## EXERCISE OBJECTIVE
Quote the material below word for word, keeping every line as it appears.

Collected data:
- - - - - - -

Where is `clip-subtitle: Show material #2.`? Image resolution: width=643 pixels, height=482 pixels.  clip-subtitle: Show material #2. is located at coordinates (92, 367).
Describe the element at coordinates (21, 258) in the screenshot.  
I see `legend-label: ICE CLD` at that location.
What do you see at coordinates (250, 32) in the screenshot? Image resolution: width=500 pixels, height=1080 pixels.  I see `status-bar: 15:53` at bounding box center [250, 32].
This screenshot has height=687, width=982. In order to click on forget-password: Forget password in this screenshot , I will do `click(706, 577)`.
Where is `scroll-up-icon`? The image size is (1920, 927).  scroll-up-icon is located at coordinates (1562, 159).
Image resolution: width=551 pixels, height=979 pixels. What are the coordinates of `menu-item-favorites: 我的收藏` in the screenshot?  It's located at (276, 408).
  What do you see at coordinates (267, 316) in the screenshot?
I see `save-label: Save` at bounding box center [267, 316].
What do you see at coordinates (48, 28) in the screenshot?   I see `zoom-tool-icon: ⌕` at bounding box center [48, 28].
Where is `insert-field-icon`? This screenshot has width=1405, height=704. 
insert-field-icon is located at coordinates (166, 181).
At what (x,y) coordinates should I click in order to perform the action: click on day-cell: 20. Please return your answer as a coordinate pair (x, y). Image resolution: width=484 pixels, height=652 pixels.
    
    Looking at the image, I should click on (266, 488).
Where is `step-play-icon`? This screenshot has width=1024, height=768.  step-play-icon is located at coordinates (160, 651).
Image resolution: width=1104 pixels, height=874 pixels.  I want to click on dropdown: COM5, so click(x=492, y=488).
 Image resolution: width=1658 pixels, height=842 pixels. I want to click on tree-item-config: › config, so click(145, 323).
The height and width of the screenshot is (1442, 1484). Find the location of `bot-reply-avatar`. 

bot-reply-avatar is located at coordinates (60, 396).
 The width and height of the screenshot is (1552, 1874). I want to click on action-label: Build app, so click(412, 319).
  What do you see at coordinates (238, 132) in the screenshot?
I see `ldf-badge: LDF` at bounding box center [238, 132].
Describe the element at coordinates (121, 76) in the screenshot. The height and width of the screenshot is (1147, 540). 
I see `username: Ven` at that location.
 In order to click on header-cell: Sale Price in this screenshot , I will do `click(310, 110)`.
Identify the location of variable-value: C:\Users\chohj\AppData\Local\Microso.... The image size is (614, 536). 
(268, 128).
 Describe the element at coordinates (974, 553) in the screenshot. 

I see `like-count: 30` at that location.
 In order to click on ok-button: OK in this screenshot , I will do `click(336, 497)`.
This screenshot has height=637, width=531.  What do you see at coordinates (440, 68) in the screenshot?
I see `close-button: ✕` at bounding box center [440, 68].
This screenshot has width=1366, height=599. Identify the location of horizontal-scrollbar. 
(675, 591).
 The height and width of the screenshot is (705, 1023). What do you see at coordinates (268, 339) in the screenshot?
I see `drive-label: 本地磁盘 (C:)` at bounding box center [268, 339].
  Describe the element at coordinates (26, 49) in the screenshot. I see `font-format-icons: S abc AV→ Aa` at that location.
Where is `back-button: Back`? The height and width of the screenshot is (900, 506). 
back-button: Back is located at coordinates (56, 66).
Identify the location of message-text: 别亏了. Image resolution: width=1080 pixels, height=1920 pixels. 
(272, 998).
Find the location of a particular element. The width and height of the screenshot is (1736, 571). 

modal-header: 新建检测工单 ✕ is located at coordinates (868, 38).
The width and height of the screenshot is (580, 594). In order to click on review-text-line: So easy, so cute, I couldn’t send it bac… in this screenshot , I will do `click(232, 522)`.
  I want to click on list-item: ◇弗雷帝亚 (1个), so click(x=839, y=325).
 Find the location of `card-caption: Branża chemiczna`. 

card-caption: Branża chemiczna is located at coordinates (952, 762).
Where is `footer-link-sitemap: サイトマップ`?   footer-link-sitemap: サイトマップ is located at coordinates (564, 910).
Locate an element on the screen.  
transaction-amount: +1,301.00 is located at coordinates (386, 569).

- - - - - - -

## TASK OUTPUT
Where is `clip-subtitle: Show material #2.`? Image resolution: width=643 pixels, height=482 pixels.  clip-subtitle: Show material #2. is located at coordinates (92, 367).
Describe the element at coordinates (21, 258) in the screenshot.  
I see `legend-label: ICE CLD` at that location.
What do you see at coordinates (250, 32) in the screenshot? Image resolution: width=500 pixels, height=1080 pixels.  I see `status-bar: 15:53` at bounding box center [250, 32].
This screenshot has height=687, width=982. In order to click on forget-password: Forget password in this screenshot , I will do `click(706, 577)`.
Where is `scroll-up-icon`? The image size is (1920, 927).  scroll-up-icon is located at coordinates (1562, 159).
Image resolution: width=551 pixels, height=979 pixels. What are the coordinates of `menu-item-favorites: 我的收藏` in the screenshot?  It's located at (276, 408).
  What do you see at coordinates (267, 316) in the screenshot?
I see `save-label: Save` at bounding box center [267, 316].
What do you see at coordinates (48, 28) in the screenshot?   I see `zoom-tool-icon: ⌕` at bounding box center [48, 28].
Where is `insert-field-icon`? This screenshot has width=1405, height=704. 
insert-field-icon is located at coordinates (166, 181).
At what (x,y) coordinates should I click in order to perform the action: click on day-cell: 20. Please return your answer as a coordinate pair (x, y). Image resolution: width=484 pixels, height=652 pixels.
    
    Looking at the image, I should click on (266, 488).
Where is `step-play-icon`? This screenshot has width=1024, height=768.  step-play-icon is located at coordinates (160, 651).
Image resolution: width=1104 pixels, height=874 pixels.  I want to click on dropdown: COM5, so click(x=492, y=488).
 Image resolution: width=1658 pixels, height=842 pixels. I want to click on tree-item-config: › config, so click(145, 323).
The height and width of the screenshot is (1442, 1484). Find the location of `bot-reply-avatar`. 

bot-reply-avatar is located at coordinates (60, 396).
 The width and height of the screenshot is (1552, 1874). I want to click on action-label: Build app, so click(412, 319).
  What do you see at coordinates (238, 132) in the screenshot?
I see `ldf-badge: LDF` at bounding box center [238, 132].
Describe the element at coordinates (121, 76) in the screenshot. The height and width of the screenshot is (1147, 540). 
I see `username: Ven` at that location.
 In order to click on header-cell: Sale Price in this screenshot , I will do `click(310, 110)`.
Identify the location of variable-value: C:\Users\chohj\AppData\Local\Microso.... The image size is (614, 536). 
(268, 128).
 Describe the element at coordinates (974, 553) in the screenshot. 

I see `like-count: 30` at that location.
 In order to click on ok-button: OK in this screenshot , I will do `click(336, 497)`.
This screenshot has height=637, width=531.  What do you see at coordinates (440, 68) in the screenshot?
I see `close-button: ✕` at bounding box center [440, 68].
This screenshot has width=1366, height=599. Identify the location of horizontal-scrollbar. 
(675, 591).
 The height and width of the screenshot is (705, 1023). What do you see at coordinates (268, 339) in the screenshot?
I see `drive-label: 本地磁盘 (C:)` at bounding box center [268, 339].
  Describe the element at coordinates (26, 49) in the screenshot. I see `font-format-icons: S abc AV→ Aa` at that location.
Where is `back-button: Back`? The height and width of the screenshot is (900, 506). 
back-button: Back is located at coordinates (56, 66).
Identify the location of message-text: 别亏了. Image resolution: width=1080 pixels, height=1920 pixels. 
(272, 998).
Find the location of a particular element. The width and height of the screenshot is (1736, 571). 

modal-header: 新建检测工单 ✕ is located at coordinates (868, 38).
The width and height of the screenshot is (580, 594). In order to click on review-text-line: So easy, so cute, I couldn’t send it bac… in this screenshot , I will do `click(232, 522)`.
  I want to click on list-item: ◇弗雷帝亚 (1个), so click(x=839, y=325).
 Find the location of `card-caption: Branża chemiczna`. 

card-caption: Branża chemiczna is located at coordinates (952, 762).
Where is `footer-link-sitemap: サイトマップ`?   footer-link-sitemap: サイトマップ is located at coordinates (564, 910).
Locate an element on the screen.  
transaction-amount: +1,301.00 is located at coordinates (386, 569).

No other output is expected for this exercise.